Невозможно было сохранить свое лето, и я вмешался в тот шабаш, который начался вокруг Бродского, играя в нем роль подсобного черта. Это привело к возникновению новых и унылых связей между мной и суетой. Я получил квалификацию «порядочного человека» и «прогрессивномыслящего» и неожиданно для себя стал вовлекаться во множество чужих забот, дел и несчастий. Отказаться от участия я уже не мог — это было бы столь же неэтично, как врачу — отказаться помочь больному. Конечно, никого я не мог «вылечить», но соответствующая репутация укреплялась — мне уже хотелось повесить на двери дощечку: «Доктор по социальным заболеваниям, прием круглосуточно».
В этой деятельности я находил странное удовлетворение — странное потому, что оно было сродни действию алкоголя: мир туманился и упрощался в какой-то негармоничной простоте, поступки подчинялись не моей воле, а механизму «порядочности», слова опережали мысль и потом обязывали повиноваться себе, и я поступал, как солдат, подчиняющийся уставам, — только эти уставы я создавал для себя сам.
Лето 1963 года ушло от меня далеко в небо. Я думал о нем, как грешник о рае.
Уже давным-давно я знал, что общественная суета — ошибка слабых духом и вместе с тем единственное спасение для них, что, делая что-то сообща, можно, конечно, поднять шестивершковое бревно, но для жизни безразлично — лежит бревно или оно поднято, потому что никакое положение бревна не меняет человека. Знал я даже, что если человек тонет и не зовет на помощь — спасать его значит делать дурное дело, столь же подлое, как и не броситься спасать зовущего. Знал я и простое правило, что громко призывающий не красть — вор, проповедующий любовь к ближнему — эгоист, а клянущийся в любви к народу — себялюбец. Я помнил, что тот единственный человек, который имел право учить других, не искал сообщников и не нуждался в одобрении, ему не нужно было казаться, ибо он — был, и он принял неизбежный крест как вершину этого бытия, и ей остался вечным образцом — ничего выше и мучительнее для взора, чем этот человек среди людей, а не в пустыне, я не знаю. Известно мне было, что и я, и другие все — такие же, как он, но только с недостатками, и это «только» — источник действительного страдания, а не выдуманного, вроде бремени жизни или внешних несчастий, болезней, нищеты или смерти.
Но жизнь вокруг меня все осложнялась — возникли новые впечатления. Судили и мерзко травили Синявского и Даниэля, которых я до суда не знал и которых я не понимаю до конца и сейчас.
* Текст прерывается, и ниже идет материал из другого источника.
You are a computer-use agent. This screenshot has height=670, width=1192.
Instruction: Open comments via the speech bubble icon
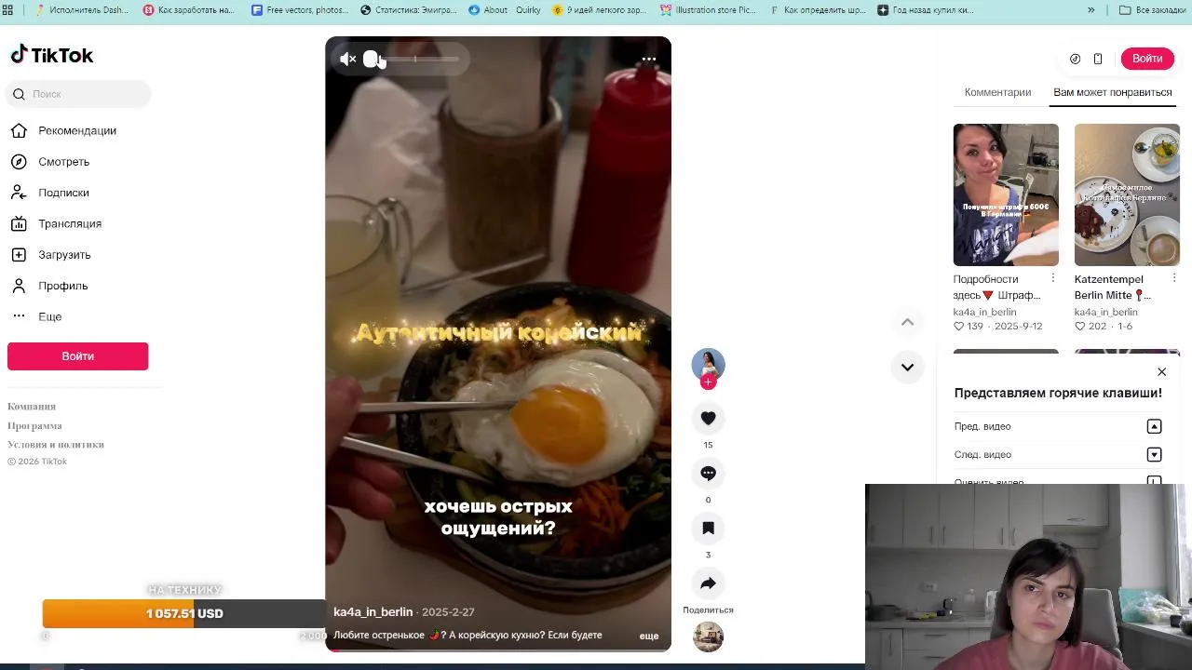[708, 474]
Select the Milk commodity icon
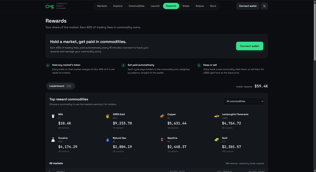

Судили уже совсем мне незнакомых людей: химиков за проект свержения (или изменения?) власти путем каких-то экономических преобразований или еще чего-то в этом же духе — у меня нет точных сведений; поползли слухи о раскрытии заговора, имевшего цель опять-таки свергнуть власть, на этот раз — теми же политическими и военными средствами, которыми она сама утвердилась; слово «Россия», имеющее для меня глубокий и интимный смысл, стало предметом спекуляции людей, с восхищением вспоминающих некоторые стороны фашистской практики; проявилась страшная трагедия Китая, прежде плохо различимая со стороны, и я наблюдал ее тогда, когда на сцене — по всем правилам трагедии — уже громоздились трупы, а в будущем ясно выступала опасность военного столкновения Китая с нашей страной.